Mein Vater erzählt mir ihre Geschichte, als ich auf seinem Kopf, an seiner linken Schläfe eine rote Strähne entdecke. Das ist alles, was von ihr geblieben ist, sagt mein Vater, als er mir die Geschichte erzählt. Und dann zupft er sich das rote Haar aus und gibt es mir.

Als ich meiner blonden Mutter das rote Haar zeige, lacht sie. Die reißt er sich immer aus, sagt sie. Mein Urgroßvater war auch rothaarig, wusstest du das?

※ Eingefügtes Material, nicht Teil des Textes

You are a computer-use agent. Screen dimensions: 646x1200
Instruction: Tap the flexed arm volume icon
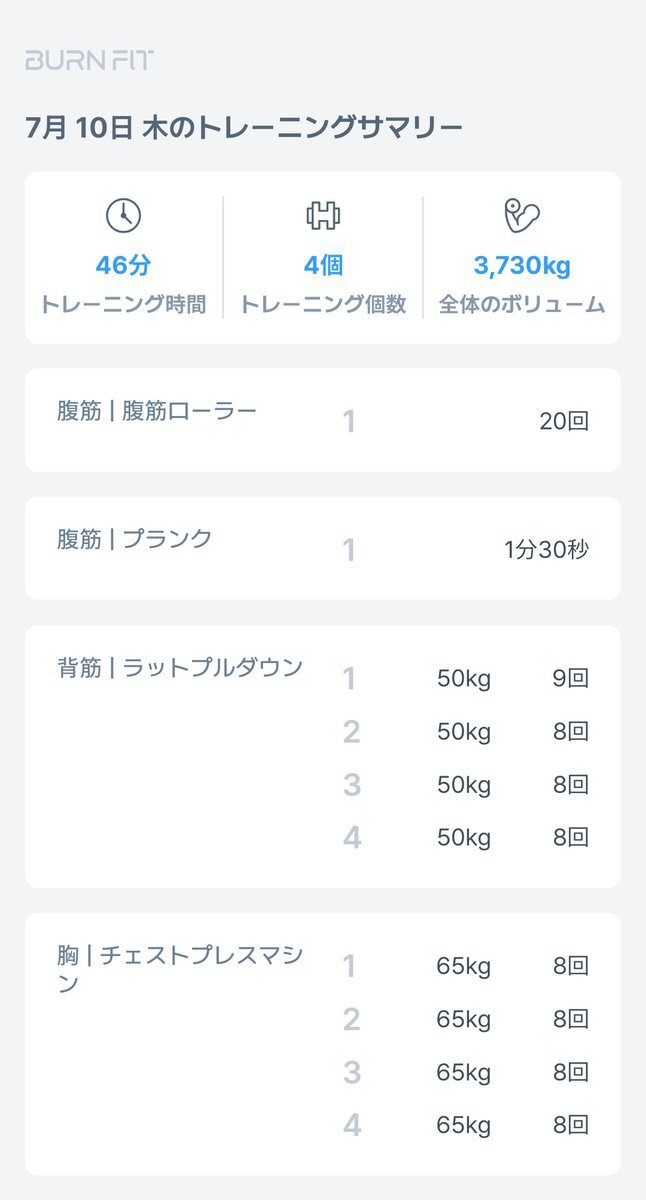[x=522, y=216]
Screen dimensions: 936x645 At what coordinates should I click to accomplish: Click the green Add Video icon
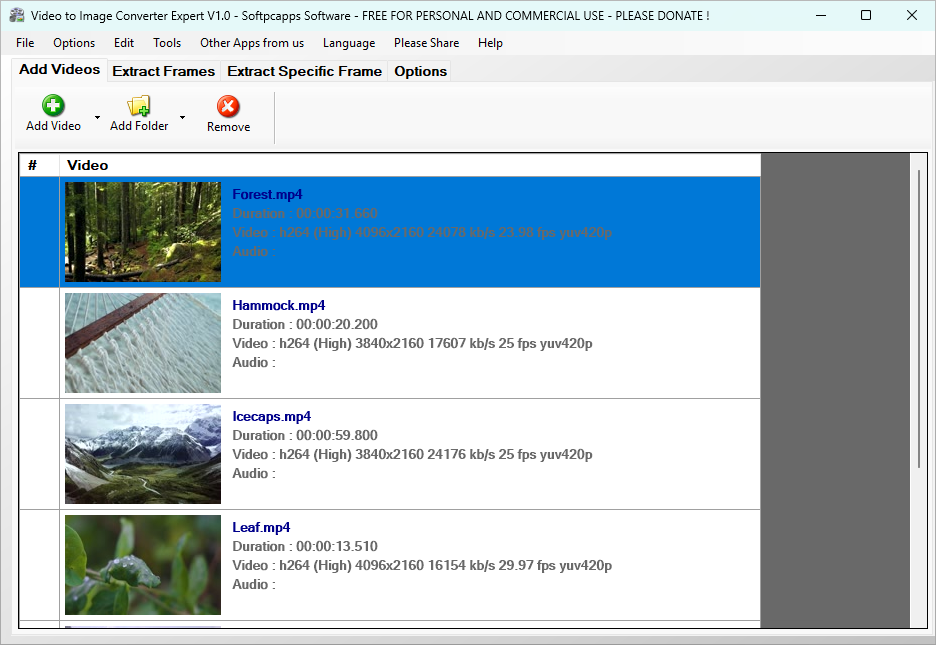coord(53,105)
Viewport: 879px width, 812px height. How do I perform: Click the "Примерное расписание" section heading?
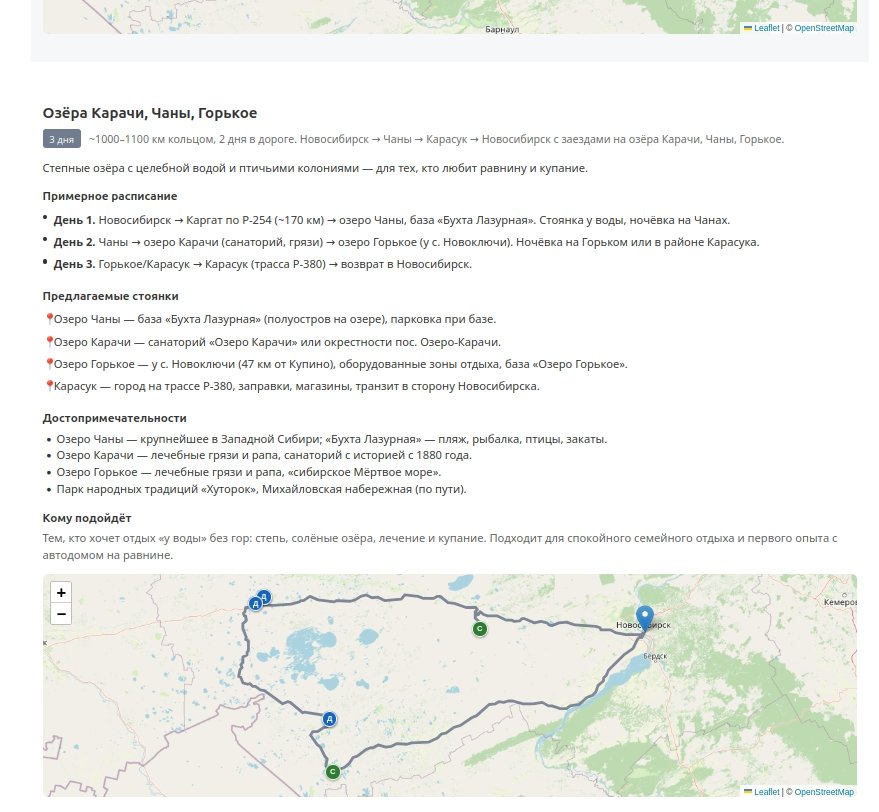pos(110,196)
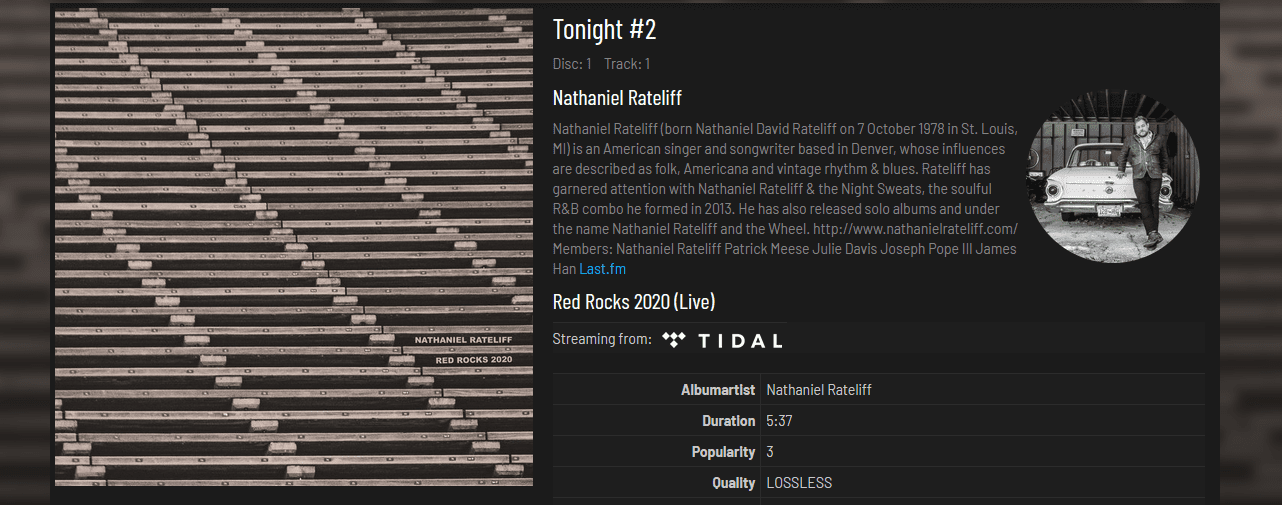Screen dimensions: 1282x505
Task: Click the Quality row label
Action: click(733, 483)
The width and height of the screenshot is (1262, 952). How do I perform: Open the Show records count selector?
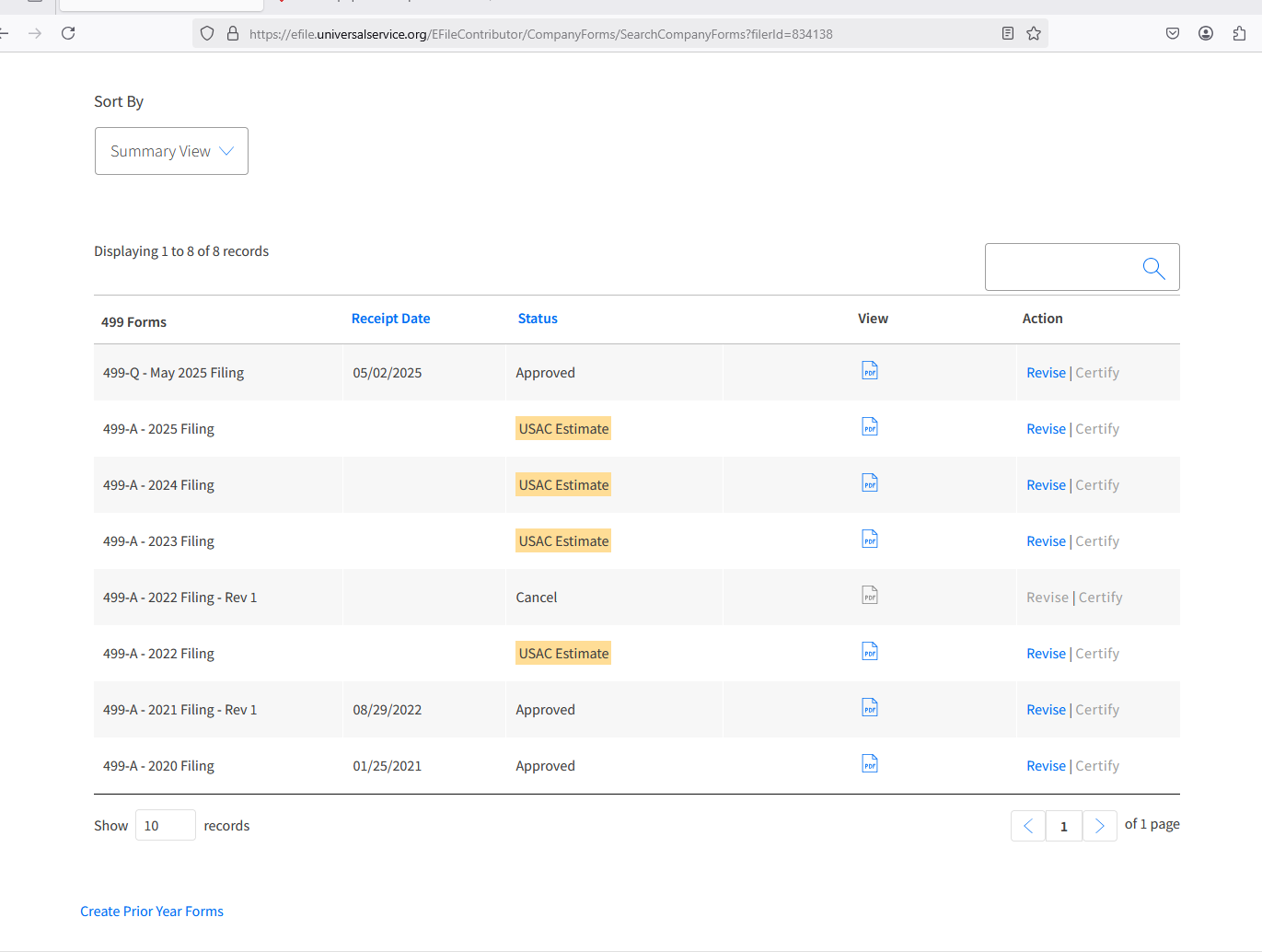coord(165,825)
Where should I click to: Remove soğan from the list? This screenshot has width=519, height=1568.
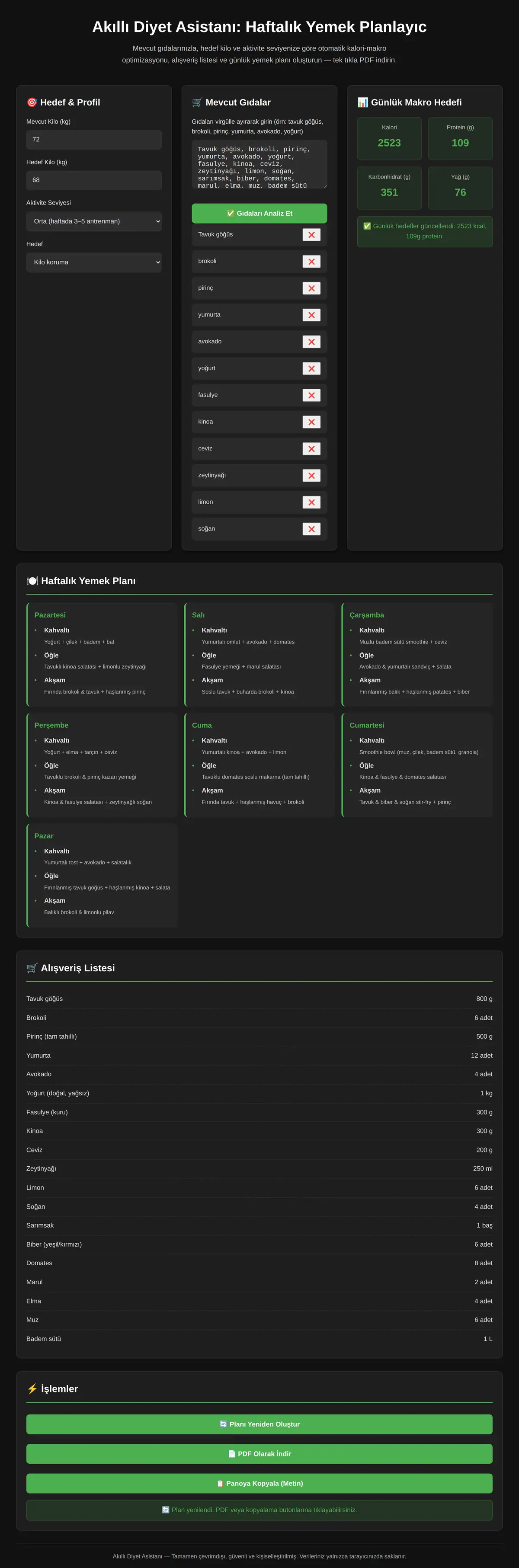click(x=311, y=529)
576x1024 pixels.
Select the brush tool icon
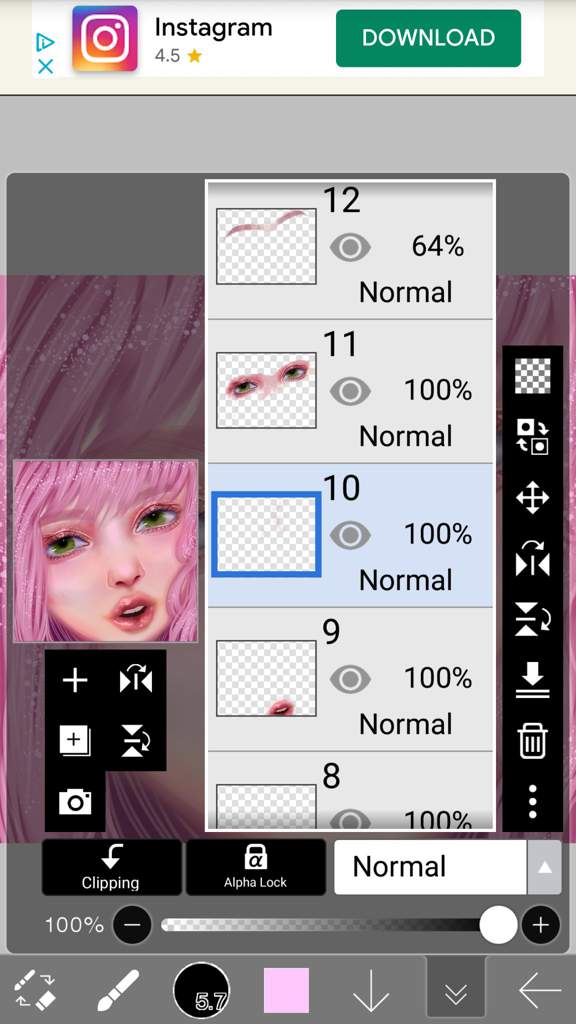coord(118,990)
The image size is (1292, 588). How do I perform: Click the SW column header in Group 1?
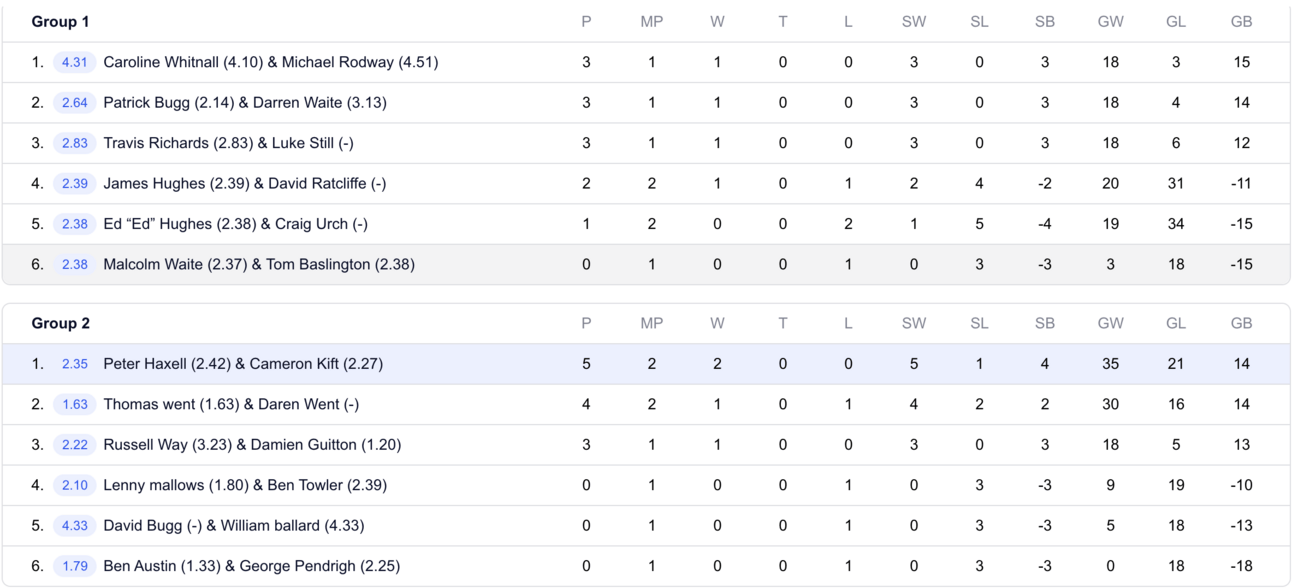click(x=913, y=22)
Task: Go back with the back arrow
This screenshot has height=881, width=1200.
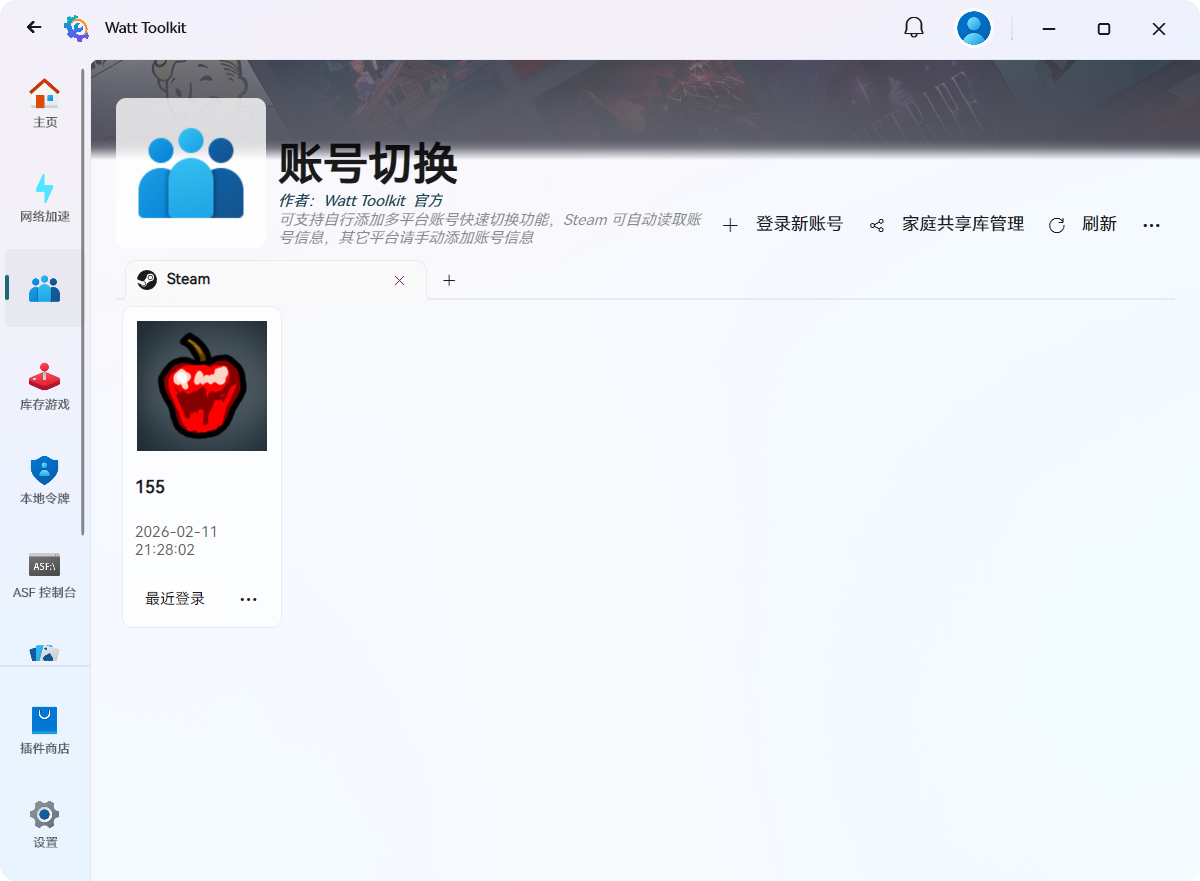Action: point(34,28)
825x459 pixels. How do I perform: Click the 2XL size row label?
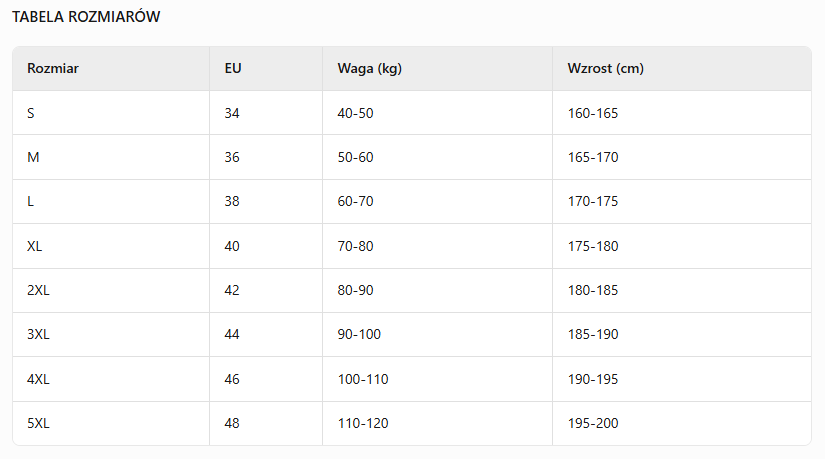point(38,290)
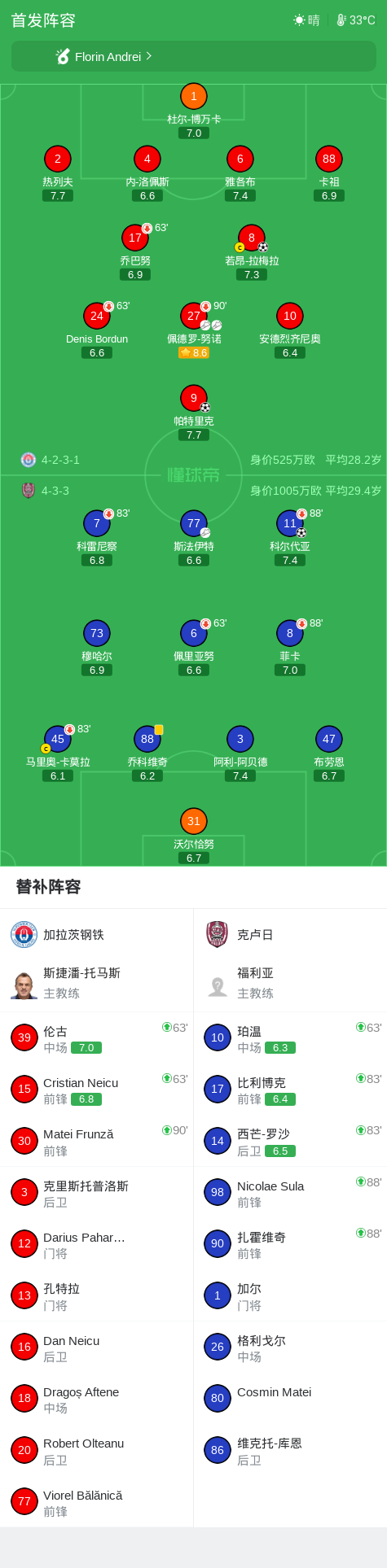Open the 加拉茨钢铁 team header
The image size is (387, 1568).
(x=97, y=935)
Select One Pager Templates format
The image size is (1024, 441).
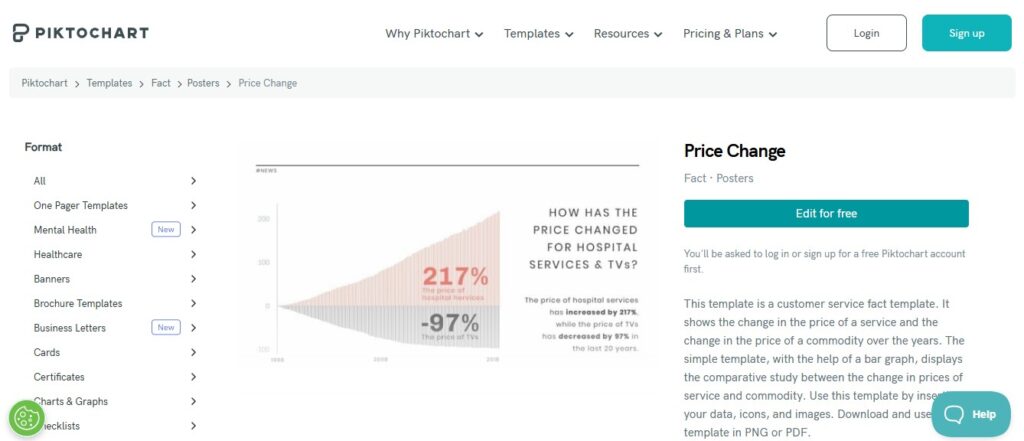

Ich habe braunes Haar. Doch in meinem Bart zeigen sich rote Fäden. Ich rasiere sie ab. Ich heiße Aphias Zhe. Aphias war der Name eines Lehrers in Schottland, ein Urahn meiner Mutter vor fünf Generationen. Zhe ist der Name jedes Mannes in der Familie meines Vaters, seit wir vor fünfhundert Jahren im Meer zwischen Korea und Japan zu Fischern wurden. Im Mund meines Freundes Peter wurde aus Aphias Phi, und aus Phi auf dem College Fidschi. Den Namen Phi behielt ich, weil Peter ihn mir gab.

Dies ist eine Fuchsgeschichte. Über einen Fuchs in Gestalt eines Jungen. Und damit die Geschichte eines Feuers.